Она возвращается с выражением «межумочное пространство». В ее обиходе этих слов не было точно. Пространство этих слов было крохотным, неосвоенным никакой даже маломальской жизнью. Это были просто слова, висящие в воздухе. Но если висящие, то на чем? Она хочет это понять. И понимает. Слов как таковых нет вообще, их нет нигде, ни на веревочках, ни на бумаге, ни даже в голове. Их нет и они есть. Они сразу и время, и имя, и пространство, они земля и небо, и даже мизинец на ее ноге. Он у нее крохотный, и на нем узкая полосочка ногтя в розовой мякоти. Охватывает стыд за собственное несовершенство, да о чем это она? Какое там совершенство? Она…
Она хочет вспомнить себя. Надо же случиться, что начала она с этого мизинца. С «межумочного пространства» – поправляет ее кто-то. Она отмахивается от голоса рукой, которой у нее нет, как нет и ноги с бракованным ногтем мизинца, у нее, собственно, уже нет ничего. Но она этого не знает. Ей отвели полсуток вот такой, на подкормке мозга, жизни. Она одиночка, и некому вытягивать из врачей душу, чтоб узнать о ней правду. Вся надежда врачей на то, что мозг устанет. Устанет без импульсов тела, без ощущений живой жизни. А главное, без сердца, которое дышит на ладан.
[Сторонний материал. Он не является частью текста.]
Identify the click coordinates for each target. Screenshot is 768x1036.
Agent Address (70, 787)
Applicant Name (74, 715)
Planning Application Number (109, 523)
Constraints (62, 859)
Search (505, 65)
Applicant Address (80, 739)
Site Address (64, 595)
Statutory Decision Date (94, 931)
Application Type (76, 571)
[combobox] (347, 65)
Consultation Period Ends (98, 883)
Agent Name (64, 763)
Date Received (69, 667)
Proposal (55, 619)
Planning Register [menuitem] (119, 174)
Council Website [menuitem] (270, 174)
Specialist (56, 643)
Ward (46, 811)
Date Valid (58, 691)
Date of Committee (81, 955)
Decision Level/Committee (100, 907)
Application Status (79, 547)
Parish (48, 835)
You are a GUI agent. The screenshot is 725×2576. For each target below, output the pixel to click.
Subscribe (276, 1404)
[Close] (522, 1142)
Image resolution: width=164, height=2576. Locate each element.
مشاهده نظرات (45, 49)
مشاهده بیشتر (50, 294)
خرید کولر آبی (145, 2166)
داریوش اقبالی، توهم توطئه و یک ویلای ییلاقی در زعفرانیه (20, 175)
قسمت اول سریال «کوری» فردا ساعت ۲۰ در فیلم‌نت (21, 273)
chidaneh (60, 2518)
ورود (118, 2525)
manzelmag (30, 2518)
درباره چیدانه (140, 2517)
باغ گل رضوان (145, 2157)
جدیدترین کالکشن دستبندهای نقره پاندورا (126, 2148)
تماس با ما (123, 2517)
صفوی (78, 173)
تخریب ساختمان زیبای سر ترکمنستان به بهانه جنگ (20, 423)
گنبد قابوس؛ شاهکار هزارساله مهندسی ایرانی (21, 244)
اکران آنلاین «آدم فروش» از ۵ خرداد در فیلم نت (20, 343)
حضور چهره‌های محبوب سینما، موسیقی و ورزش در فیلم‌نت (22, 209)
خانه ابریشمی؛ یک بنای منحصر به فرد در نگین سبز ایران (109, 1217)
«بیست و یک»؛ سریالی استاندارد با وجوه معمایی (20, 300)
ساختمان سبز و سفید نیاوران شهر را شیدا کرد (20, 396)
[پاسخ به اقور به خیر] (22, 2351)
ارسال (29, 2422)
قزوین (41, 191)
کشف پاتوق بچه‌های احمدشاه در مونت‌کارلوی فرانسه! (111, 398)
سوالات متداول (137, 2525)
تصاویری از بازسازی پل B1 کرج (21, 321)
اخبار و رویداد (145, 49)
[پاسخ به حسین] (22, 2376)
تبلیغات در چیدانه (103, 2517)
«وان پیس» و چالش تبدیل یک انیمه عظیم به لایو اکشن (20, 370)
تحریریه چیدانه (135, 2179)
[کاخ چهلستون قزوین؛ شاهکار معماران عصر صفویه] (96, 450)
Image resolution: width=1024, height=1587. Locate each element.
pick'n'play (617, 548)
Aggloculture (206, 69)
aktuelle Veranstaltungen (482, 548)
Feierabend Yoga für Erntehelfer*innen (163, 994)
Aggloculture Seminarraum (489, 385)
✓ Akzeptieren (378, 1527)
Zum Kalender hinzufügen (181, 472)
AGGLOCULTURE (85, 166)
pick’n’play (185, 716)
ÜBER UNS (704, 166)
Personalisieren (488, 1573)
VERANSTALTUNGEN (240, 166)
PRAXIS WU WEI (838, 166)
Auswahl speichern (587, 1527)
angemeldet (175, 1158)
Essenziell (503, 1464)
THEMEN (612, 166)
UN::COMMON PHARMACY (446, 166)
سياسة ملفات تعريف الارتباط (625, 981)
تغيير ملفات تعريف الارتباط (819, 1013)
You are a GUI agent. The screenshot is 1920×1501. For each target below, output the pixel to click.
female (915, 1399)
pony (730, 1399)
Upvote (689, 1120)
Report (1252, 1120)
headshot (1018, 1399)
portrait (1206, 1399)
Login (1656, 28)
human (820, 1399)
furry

Дано ли им знать, лекарям, что мозг постиг свое межумочное существование и сейчас делает все возможное, чтобы эта женщина, в теле которой он просуществовал больше пятидесяти лет, ушла насовсем с ощущением полноты жизни?
В конце концов мозг ведь уйдет с нею же. Значит, это нужно и ему. У него снимут все импульсы и биотоки те, кому это надлежит сделать, в другой системе координат, а сам он – прежде живой, пульсирующий, перламутрово-серый, с огромным неиспользованным потенциалом, будет сожжен, как какая-нибудь берцовая кость!
…Она снова вспоминает себя. Перед выпускным вечером она увидела платье, которая сшила ей мама. Вот когда ей захотелось умереть по-настоящему. Умереть ей хотелось часто. Когда умерла Луиза, когда умерла бабушка.
На воспоминании о бабушке случается водоворот мыслей. Они наскакивают друг на друга, так всегда, потому что бабушка ей не бабушка. Ее бабушка – акация в огороде. А та, от которой водоворот, как раз акацию и посадила. Но не важно… Какая есть, такая есть – она их объединяет, акацию и ту, что приходила и объясняла, как надо надевать галоши при помощи ложки. У галош слабое место – задник. И если делать абы-абы, то галош будет спадать и останется где-нибудь в грязи. Еще надо мыть шею и за ушами. Умываешься – прихватывай и эти места. Раз забудешь, два – и уже полная затрепа, чумичка.
А потом она увидела ее уже на столе, где бабушка не была бабушкой, а была – вот ужас! – торжественным блюдом, утыканным цветами и свечами.